[What needs to be done]: Copy the data below word for word, keeping every line as it is.
### Exercise data
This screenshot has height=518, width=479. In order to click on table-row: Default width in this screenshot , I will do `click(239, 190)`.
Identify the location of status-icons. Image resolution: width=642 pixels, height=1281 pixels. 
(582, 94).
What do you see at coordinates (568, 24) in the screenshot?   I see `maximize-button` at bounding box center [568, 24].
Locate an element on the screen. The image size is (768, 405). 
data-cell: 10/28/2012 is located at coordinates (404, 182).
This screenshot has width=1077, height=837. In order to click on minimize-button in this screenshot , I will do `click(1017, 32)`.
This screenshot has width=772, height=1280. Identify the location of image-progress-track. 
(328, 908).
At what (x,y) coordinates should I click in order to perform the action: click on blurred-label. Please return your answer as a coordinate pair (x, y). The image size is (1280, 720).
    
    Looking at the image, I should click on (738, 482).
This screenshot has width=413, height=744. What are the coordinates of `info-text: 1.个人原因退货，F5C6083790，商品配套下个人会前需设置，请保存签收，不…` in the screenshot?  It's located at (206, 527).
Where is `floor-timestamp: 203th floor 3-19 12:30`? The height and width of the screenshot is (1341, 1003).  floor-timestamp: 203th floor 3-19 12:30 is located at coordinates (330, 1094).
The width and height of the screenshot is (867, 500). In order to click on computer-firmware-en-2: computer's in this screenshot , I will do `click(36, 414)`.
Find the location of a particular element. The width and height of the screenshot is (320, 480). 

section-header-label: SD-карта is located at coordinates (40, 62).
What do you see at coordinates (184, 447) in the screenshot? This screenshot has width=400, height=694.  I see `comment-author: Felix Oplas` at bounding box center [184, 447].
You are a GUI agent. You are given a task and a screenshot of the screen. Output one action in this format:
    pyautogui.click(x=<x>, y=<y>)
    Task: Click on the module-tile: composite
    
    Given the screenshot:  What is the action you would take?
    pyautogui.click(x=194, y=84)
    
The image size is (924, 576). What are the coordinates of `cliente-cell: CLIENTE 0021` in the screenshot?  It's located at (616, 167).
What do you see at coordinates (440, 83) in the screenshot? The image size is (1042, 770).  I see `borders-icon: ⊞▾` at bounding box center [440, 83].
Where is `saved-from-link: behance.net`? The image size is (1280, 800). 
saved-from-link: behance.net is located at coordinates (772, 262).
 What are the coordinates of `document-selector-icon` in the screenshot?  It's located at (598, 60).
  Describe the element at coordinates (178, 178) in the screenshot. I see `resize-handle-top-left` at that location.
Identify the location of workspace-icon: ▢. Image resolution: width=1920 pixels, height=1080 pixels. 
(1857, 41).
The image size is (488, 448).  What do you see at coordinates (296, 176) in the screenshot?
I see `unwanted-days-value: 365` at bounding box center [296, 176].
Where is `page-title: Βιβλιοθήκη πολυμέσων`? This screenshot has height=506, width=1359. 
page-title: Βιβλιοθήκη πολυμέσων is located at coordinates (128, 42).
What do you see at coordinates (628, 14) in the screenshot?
######
[Answer section]:
This screenshot has height=518, width=479. In order to click on table-row: Default width in this screenshot , I will do `click(239, 190)`.
Identify the location of status-icons. Image resolution: width=642 pixels, height=1281 pixels. 
(582, 94).
What do you see at coordinates (568, 24) in the screenshot?   I see `maximize-button` at bounding box center [568, 24].
Locate an element on the screen. The image size is (768, 405). 
data-cell: 10/28/2012 is located at coordinates (404, 182).
This screenshot has width=1077, height=837. In order to click on minimize-button in this screenshot , I will do `click(1017, 32)`.
This screenshot has width=772, height=1280. Identify the location of image-progress-track. 
(328, 908).
At what (x,y) coordinates should I click in order to perform the action: click on blurred-label. Please return your answer as a coordinate pair (x, y). The image size is (1280, 720).
    
    Looking at the image, I should click on (738, 482).
This screenshot has width=413, height=744. What are the coordinates of `info-text: 1.个人原因退货，F5C6083790，商品配套下个人会前需设置，请保存签收，不…` in the screenshot?  It's located at (206, 527).
Where is `floor-timestamp: 203th floor 3-19 12:30`? The height and width of the screenshot is (1341, 1003).  floor-timestamp: 203th floor 3-19 12:30 is located at coordinates (330, 1094).
The width and height of the screenshot is (867, 500). In order to click on computer-firmware-en-2: computer's in this screenshot , I will do `click(36, 414)`.
Find the location of a particular element. The width and height of the screenshot is (320, 480). 

section-header-label: SD-карта is located at coordinates (40, 62).
What do you see at coordinates (184, 447) in the screenshot? This screenshot has width=400, height=694.  I see `comment-author: Felix Oplas` at bounding box center [184, 447].
You are a GUI agent. You are given a task and a screenshot of the screen. Output one action in this format:
    pyautogui.click(x=<x>, y=<y>)
    Task: Click on the module-tile: composite
    
    Given the screenshot:  What is the action you would take?
    pyautogui.click(x=194, y=84)
    
The image size is (924, 576). What are the coordinates of `cliente-cell: CLIENTE 0021` in the screenshot?  It's located at (616, 167).
What do you see at coordinates (440, 83) in the screenshot? The image size is (1042, 770).  I see `borders-icon: ⊞▾` at bounding box center [440, 83].
Where is `saved-from-link: behance.net`? The image size is (1280, 800). 
saved-from-link: behance.net is located at coordinates (772, 262).
 What are the coordinates of `document-selector-icon` in the screenshot?  It's located at (598, 60).
  Describe the element at coordinates (178, 178) in the screenshot. I see `resize-handle-top-left` at that location.
Identify the location of workspace-icon: ▢. Image resolution: width=1920 pixels, height=1080 pixels. 
(1857, 41).
The image size is (488, 448).  What do you see at coordinates (296, 176) in the screenshot?
I see `unwanted-days-value: 365` at bounding box center [296, 176].
Where is `page-title: Βιβλιοθήκη πολυμέσων`? This screenshot has height=506, width=1359. 
page-title: Βιβλιοθήκη πολυμέσων is located at coordinates (128, 42).
What do you see at coordinates (628, 14) in the screenshot?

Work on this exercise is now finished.